Otros estudios confirman la falta de una asociación entre el momento de la introducción del gluten y EC posteriormente.

Dos grandes estudios suecos han fallado en demostrar alguna asociación entre el tiempo de la introducción del gluten en la dieta y el riesgo para EC.
Introducir gluten a la edad de cinco a seis meses no incrementó el riesgo para EC en el estudio de Ivarsson y colaboradores.

El único estudio que mostró una asociación entre la edad al tiempo de la introducción del gluten y la EC es el que realizaron Norris y colaboradores. Al utilizar la edad de 4 a 6 meses como la categoría de referencia para la introducción del gluten, los lactantes que lo consumieron a la edad de 1 a 3 meses tuvieron un riesgo 23 veces incrementado para EC; y aquellos que consumieron gluten después de la edad de 6 meses tuvieron un riesgo cuatro veces incrementado para EC.
Sin embargo, debe enfatizarse que el número de niños que desarrollaron EC, de aquellos expuestos a gluten antes de los cuatro meses de edad fue pequeño (3 niños desarrollaron EC en esta categoría, de forma opuesta a lo esperado  “0.13 niños”)  
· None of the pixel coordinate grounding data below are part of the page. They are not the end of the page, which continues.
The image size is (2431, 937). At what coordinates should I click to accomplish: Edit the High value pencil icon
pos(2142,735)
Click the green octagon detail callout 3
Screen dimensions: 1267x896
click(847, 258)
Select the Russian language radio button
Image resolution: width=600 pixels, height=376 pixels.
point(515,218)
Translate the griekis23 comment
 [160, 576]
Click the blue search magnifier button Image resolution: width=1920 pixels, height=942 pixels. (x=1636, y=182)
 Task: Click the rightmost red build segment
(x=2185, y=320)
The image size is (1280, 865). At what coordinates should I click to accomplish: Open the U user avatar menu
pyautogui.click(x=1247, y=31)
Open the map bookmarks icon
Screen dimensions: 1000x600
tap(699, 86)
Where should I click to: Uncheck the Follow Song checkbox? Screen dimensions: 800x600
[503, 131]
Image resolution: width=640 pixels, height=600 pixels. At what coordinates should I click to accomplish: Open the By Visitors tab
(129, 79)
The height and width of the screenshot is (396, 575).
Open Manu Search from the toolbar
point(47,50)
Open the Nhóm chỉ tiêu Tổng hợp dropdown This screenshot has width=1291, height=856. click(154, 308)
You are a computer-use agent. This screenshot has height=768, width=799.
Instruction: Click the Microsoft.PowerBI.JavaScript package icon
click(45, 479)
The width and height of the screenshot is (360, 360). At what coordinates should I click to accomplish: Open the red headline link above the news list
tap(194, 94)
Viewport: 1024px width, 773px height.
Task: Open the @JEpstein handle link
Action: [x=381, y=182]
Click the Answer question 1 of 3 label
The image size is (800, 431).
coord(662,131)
El promedio del consumo de gluten en una población pediátrica en Los Países Bajos fue de alrededor de 1g a los 6 meses de edad, con un aumento rápido a 6 g/día a la edad de 8 meses y permanencia en ese nivel hasta los 12 meses de edad. De esta forma parece probable que la cantidad de gluten tiene una influencia sobre el riesgo para EC.

En un estudio sueco (Ivarsson; Am J Clin Nutr 2002), los niños con EC consumieron más frecuentemente grandes cantidades diarias de gluten (en oposición a cantidades “pequeñas/medias”), dos semanas  después de su introducción en la dieta en comparación con controles pareados por edad y sexo. Pero esta asociación sólo se observó en los lactantes diagnosticados antes de los dos años de edad.

El estudio de Catassi – Gut 1993; muestra que la ingestión crónica de pequeñas cantidades de gluten causa daño dependiente de la dosis, a la mucosa del intestino delgado en niños con enfermedad celíaca.  Es sabido que la cantidad de gluten en la dieta se correlaciona con el daño en la mucosa, y por ello especulamos que grandes cantidades de gluten en la dieta temprana, sin leche materna podría detonar más síntomas en niños con EC y así, el diagnóstico de EC. También hemos demostrado que los adultos con EC podrían tolerar más de 50 mg/día de gluten sin daño de la mucosa.

Es posible que alcanzar de forma rápida una ingesta diaria comparativamente grande de gluten después de iniciar la alimentación complementaria pueda incrementar el riesgo de EC. Por tal motivo retrasar la incorporación del gluten, podría contradecirse con este concepto, ya que a mayor edad, mayor es la cantidad de gluten que ingieren.
Ivarsson sugiere que la introducción gradual de gluten en pequeñas cantidades durante el amamantamiento es favorable para disminuir el riesgo de EC.

Cuando los autores se refieren a disminuir el riesgo o protección, significa  retrasar la presentación clínica de la enfermedad, no se sabe si la lactancia confiere protección duradera para el desarrollo de EC.
Akobeng, 2006  menciona: “La lactancia materna puede ofrecer protección contra el desarrollo de la EC. Lactancia materna durante la introducción del gluten en la dieta, y el aumento de la duración de la lactancia materna se asoció con un menor riesgo de desarrollar EC. Sin embargo, no está claro a partir de los estudios, si la alimentación de pecho retrasa la aparición de los síntomas o proporciona una protección permanente contra la enfermedad. Se requieren estudios prospectivos de cohortes a largo plazo para investigar más a fondo la relación entre la lactancia materna y EC.